4. Theme. Matthew presents Jesus as the great Teacher, the exponent of divine truth. Mark presents Him as the Man of action, and gives emphasis to His miracles as a manifestation of divine power attesting His Messiahship. Luke brings Jesus into close contact with human needs, emphasizing the human side of His nature, and presents Him as the Friend of humanity. John presents Jesus as the divine Son of God. As Matthew is believed to have written primarily for readers of Jewish birth, and Mark for those of a Latin background, so Luke is thought to have written especially for Greek readers. His diction suggests that he addressed himself to the cultured and educated men of his day. He was evidently a man of intelligence and culture, acquainted with contemporary literary style. This is evident from his prefaces to Luke and Acts, his dating of events in terms of the tenure of various officials, and his use of, and references to, the sources of information on which he relied. As Matthew, writing primarily for men of Jewish ancestry, traces the genealogy of Jesus back to the founder of their nation, so Luke, writing for men of all races, traces the ancestry of Jesus back to Adam, the father of all mankind. More than any other evangelist, Luke takes note of incidents that reveal Jesus’ interest in, and ministry for, Gentiles. More than any other gospel writer he refers to Roman centurions, and always in a favorable light. The world view of Luke is also evident in his record of Paul’s appeals to the Gentiles (see Acts 14:15–17; 17:22–31). In Luke there is scarcely a trace of Jewish exclusiveness, which may be detected occasionally in Matthew and Mark.

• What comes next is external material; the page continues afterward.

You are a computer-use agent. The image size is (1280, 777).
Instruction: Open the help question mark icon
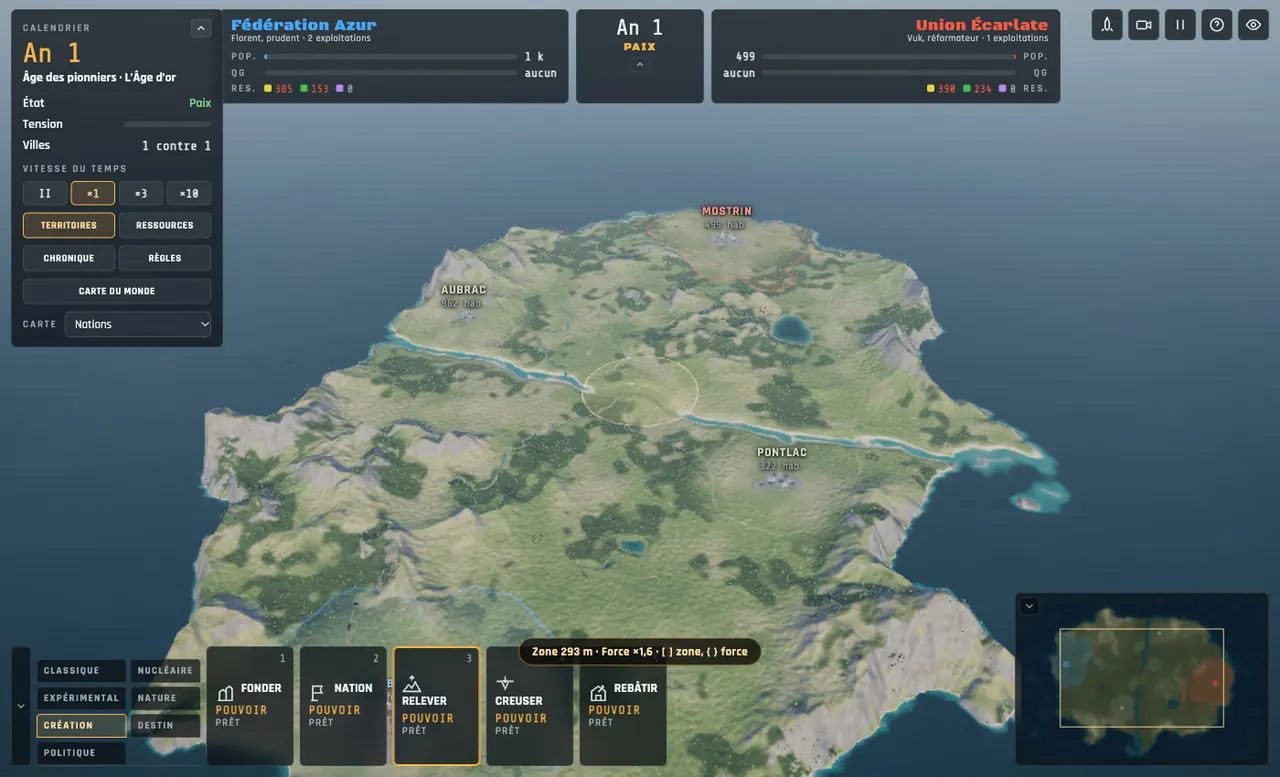[x=1217, y=25]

Further evidence that Luke was the writer of the Gospel that bears his name is to be found in the medical terms appearing frequently in the book (Luke 4:38; 5:12; 8:43; etc.). These are thought to indicate that the author was a physician (see Col. 4:14).
5. Outline. In view of the fact that a full, chronological outline of the Gospel of Luke appears on pp. 196–201, the outline presented here covers only the major phases of the life and ministry of Jesus.
I. Infancy, Childhood, and Youth, 1:1 to 2:52.
II. Preparation for Ministry, Autumn, a.d. 27, 3:1 to 4:13.
III. Galilean Ministry, Passover to Passover, a.d. 29–30, 4:14 to 9:17.
A. Early Galilean ministry, 4:14–41.
B. First missionary journey through Galilee, 4:12 to 5:16.
C. Ministry in and about Capernaum, 5:17 to 6:16.
D. The Sermon on the Mount, 6:17–49.
E. Second missionary journey through Galilee, 7:1 to 8:56.
F. Third missionary journey through Galilee, 9:1–17.
IV. Retirement From Public Ministry, Spring to Autumn, a.d. 30, 9:18–50.
V. Peraean Ministry, Autumn to Spring, a.d. 30–31, 9:51 to 19:27.
A. Ministry in Samaria and in Peraea, 9:51 to 10:24.
B. Teaching in parables, 10:25 to 18:14.
C. The last journey to Jerusalem, 18:15 to 19:27.
VI. Closing Ministry at Jerusalem, Passover, a.d. 31, 19:28 to 23:56.
A. Conflict with scribes and Pharisees, 19:28 to 21:4.
B. The Olivet discourse, 21:5–38.
C. The arrest and trial of Jesus, 22:1 to 23:25.
D. The crucifixion and burial of Jesus, 23:26–56.
VII. The Resurrection; Postresurrection Appearances, 24:1–53.